The original brick outhouse and oil house are still intact.

The Round Island Light is a registered Michigan historic site and is the focus of an official Michigan Historical Marker erected in 1978, Registered Site No. L0107. The text of the marker notes:

The Round Island Lighthouse, seen south of this site, was completed in 1895. Operating under the auspices of the United States Government, this facility was in continuous use for fifty-two years. It was manned by a crew of three until its beacon was replaced by an automated light in 1924. A sole caretaker occupied and operated the station from 1924 to 1947. Following the construction of a new automatic beacon near the breakwater off the south shore of Mackinac Island, the lighthouse was abandoned. The United States Forest Service now supervises the structure which is located in the Hiawatha National Forest. The lighthouse serves as a sentinel for the past, reminding visitors of the often precarious sailing and rich history of the Straits of Mackinac.

Location of the lighthouse on the tip of Round Island, south of Mackinac Island

==Getting there==
Because Round Island is not accessible to most visitors (but it can be visited), the "Round Island Lighthouse" historical marker is located on Biddle's Point on nearby Mackinac Island, within easy view of the light tower. Photography of the light is possible if using a telephoto lens.

A private boat is the best way to see this light close up. Short of that, Sheplers Ferry Service out of Mackinaw City offers periodic lighthouse cruises in the summer season. Its "Eastbound Tour" includes passes by Round Island Light, Bois Blanc Island and Light, Poe Reef Light and Fourteen Foot Shoal Light. Schedules and rates are available from Shepler's.

Round Island Light is one of over 150 past and present lighthouses in Michigan. Michigan has more lighthouses than any other state. See Lighthouses in the United States.

==Light in popular culture==
This lighthouse, with Biddle's Point on Mackinac Island, forms the finish line for the annual Chicago Yacht Club Race to Mackinac, run since 1898.

The lighthouse was prominently featured in the 1980 movie Somewhere in Time.

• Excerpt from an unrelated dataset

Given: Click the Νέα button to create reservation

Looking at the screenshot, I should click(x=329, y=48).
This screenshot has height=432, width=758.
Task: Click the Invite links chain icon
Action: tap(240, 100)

The light's location makes it "somewhat of a wilderness" but it has been depicted in sculptures and even bird houses. Because of its picturesque color and form and its location near Mackinac Island (in the path of passing ferries) and the Mackinac Bridge, it is often the subject of photographs, and drawings. Even needlepoint illustrations have been created. It has long been the ongoing subject of postcards.